== PROBLEM DESCRIPTION ==
Copy the material word for word, from the line with "What do you see at coordinates (425, 386)" up to and including the line with "file-list-item: img_17_35_17.png is".

== RECORDS SUPPLIED ==
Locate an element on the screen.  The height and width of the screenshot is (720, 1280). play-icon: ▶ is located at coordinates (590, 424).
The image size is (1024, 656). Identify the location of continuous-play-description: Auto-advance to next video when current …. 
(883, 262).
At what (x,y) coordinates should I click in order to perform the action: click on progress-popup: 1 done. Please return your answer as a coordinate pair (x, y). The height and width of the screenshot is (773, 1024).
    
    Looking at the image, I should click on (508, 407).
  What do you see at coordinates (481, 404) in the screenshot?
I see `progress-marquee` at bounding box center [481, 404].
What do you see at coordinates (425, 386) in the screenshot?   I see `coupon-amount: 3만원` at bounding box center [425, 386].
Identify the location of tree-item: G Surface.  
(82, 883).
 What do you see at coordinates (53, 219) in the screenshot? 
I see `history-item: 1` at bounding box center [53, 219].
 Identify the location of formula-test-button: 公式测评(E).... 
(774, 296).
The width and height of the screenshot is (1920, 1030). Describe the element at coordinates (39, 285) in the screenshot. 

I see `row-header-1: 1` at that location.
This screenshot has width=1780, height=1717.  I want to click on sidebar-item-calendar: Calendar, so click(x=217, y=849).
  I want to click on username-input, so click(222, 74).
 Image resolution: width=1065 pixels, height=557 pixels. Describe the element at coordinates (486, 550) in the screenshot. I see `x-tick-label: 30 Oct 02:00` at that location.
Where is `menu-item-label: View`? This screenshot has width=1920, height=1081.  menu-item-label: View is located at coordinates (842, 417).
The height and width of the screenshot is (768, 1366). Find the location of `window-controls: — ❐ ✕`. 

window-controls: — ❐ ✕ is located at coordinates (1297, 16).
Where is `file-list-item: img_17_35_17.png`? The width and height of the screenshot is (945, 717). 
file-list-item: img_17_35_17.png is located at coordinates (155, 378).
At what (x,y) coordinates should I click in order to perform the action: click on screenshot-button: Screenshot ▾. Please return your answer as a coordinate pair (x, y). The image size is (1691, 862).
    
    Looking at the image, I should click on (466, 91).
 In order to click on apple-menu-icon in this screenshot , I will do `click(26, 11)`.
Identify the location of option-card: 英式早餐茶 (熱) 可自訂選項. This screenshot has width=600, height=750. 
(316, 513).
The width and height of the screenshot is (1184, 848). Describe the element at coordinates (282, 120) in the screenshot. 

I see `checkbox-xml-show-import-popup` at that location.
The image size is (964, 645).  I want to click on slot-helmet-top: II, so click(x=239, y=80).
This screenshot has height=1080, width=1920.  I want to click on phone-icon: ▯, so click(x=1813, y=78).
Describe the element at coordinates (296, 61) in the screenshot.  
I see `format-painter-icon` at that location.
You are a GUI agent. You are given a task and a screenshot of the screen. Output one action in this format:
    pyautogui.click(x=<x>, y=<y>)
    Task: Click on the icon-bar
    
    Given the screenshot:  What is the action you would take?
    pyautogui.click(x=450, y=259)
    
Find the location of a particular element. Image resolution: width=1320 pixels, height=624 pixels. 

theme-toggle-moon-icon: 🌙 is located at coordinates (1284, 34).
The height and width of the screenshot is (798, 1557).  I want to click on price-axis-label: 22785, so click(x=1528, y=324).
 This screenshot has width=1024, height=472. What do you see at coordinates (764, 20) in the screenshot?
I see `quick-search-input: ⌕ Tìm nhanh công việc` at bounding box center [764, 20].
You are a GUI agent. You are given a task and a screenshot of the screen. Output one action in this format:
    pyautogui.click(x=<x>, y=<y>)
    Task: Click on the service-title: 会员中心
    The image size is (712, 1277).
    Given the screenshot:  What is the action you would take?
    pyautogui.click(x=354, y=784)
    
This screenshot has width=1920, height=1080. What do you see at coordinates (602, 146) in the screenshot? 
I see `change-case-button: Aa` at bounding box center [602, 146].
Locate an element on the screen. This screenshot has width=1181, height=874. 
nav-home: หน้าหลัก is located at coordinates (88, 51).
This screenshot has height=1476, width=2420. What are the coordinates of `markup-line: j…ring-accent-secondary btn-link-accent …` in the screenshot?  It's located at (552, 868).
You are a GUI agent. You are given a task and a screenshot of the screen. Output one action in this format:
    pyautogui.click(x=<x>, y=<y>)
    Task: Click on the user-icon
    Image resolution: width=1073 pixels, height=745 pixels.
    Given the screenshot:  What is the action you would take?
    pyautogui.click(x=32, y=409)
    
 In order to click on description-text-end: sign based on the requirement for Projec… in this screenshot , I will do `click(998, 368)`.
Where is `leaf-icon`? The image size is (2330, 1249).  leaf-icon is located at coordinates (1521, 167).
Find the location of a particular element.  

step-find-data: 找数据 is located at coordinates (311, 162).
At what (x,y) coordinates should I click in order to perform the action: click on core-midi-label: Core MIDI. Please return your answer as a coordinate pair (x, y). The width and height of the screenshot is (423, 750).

== SOLUTION ==
What do you see at coordinates (425, 386) in the screenshot?   I see `coupon-amount: 3만원` at bounding box center [425, 386].
Identify the location of tree-item: G Surface.  
(82, 883).
 What do you see at coordinates (53, 219) in the screenshot? 
I see `history-item: 1` at bounding box center [53, 219].
 Identify the location of formula-test-button: 公式测评(E).... 
(774, 296).
The width and height of the screenshot is (1920, 1030). Describe the element at coordinates (39, 285) in the screenshot. 

I see `row-header-1: 1` at that location.
This screenshot has width=1780, height=1717.  I want to click on sidebar-item-calendar: Calendar, so click(x=217, y=849).
  I want to click on username-input, so click(222, 74).
 Image resolution: width=1065 pixels, height=557 pixels. Describe the element at coordinates (486, 550) in the screenshot. I see `x-tick-label: 30 Oct 02:00` at that location.
Where is `menu-item-label: View`? This screenshot has width=1920, height=1081.  menu-item-label: View is located at coordinates (842, 417).
The height and width of the screenshot is (768, 1366). Find the location of `window-controls: — ❐ ✕`. 

window-controls: — ❐ ✕ is located at coordinates (1297, 16).
Where is `file-list-item: img_17_35_17.png`? The width and height of the screenshot is (945, 717). 
file-list-item: img_17_35_17.png is located at coordinates (155, 378).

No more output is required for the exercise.